Apesar da reação, o governo sinalizou disposição para negociar e afirmou que o Ministério do Trabalho continuará cooperando com o Departamento de Trabalho dos Estados Unidos e com organismos internacionais para enfrentar desafios relacionados aos direitos dos trabalhadores.
Durante reunião ministerial nesta quarta (3), o presidente Lula orientou ministros a buscarem alternativas no mercado internacional e detonou a postura do governo americano.

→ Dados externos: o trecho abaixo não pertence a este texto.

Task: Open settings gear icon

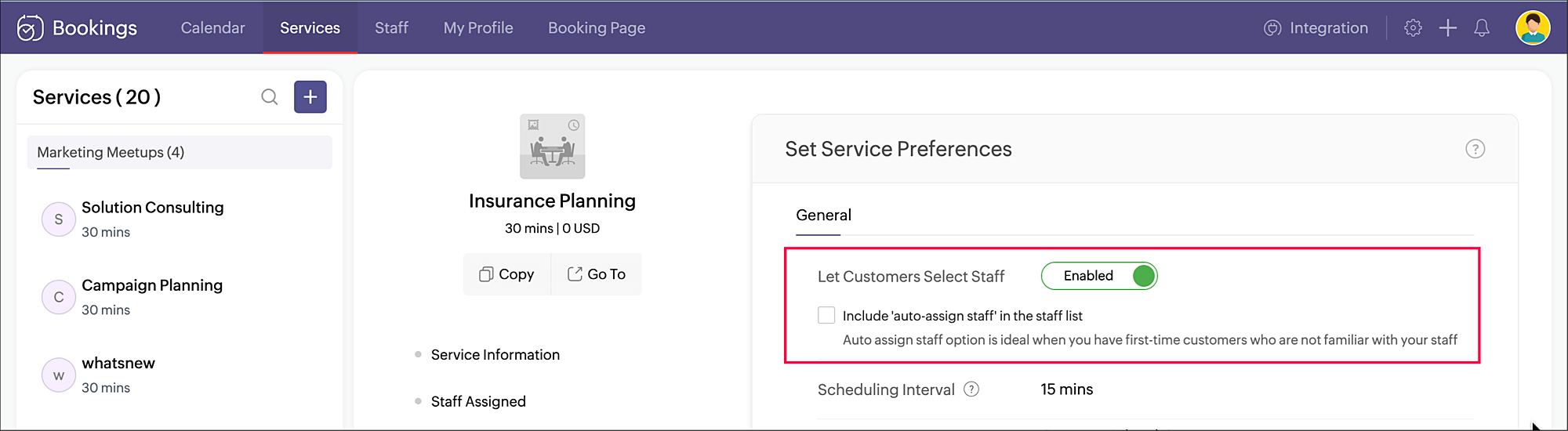Action: click(1413, 28)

Leia a nota do governo na íntegra:
Investigação da Seção 301 sobre proibições de importação relacionadas ao trabalho forçado
O Governo brasileiro manifesta profunda discordância com a conclusão preliminar anunciada ontem (2/6) pelo USTR relativa à investigação da Seção 301 sobre proibições de importação relacionadas ao trabalho forçado penalizando indiscriminadamente 59 países e a União Europeia.
É lamentável que tema tão relevante como o da proteção de condições dignas para milhões de trabalhadores e trabalhadoras seja desvirtuado para servir de justificativa a medidas protecionistas unilaterais.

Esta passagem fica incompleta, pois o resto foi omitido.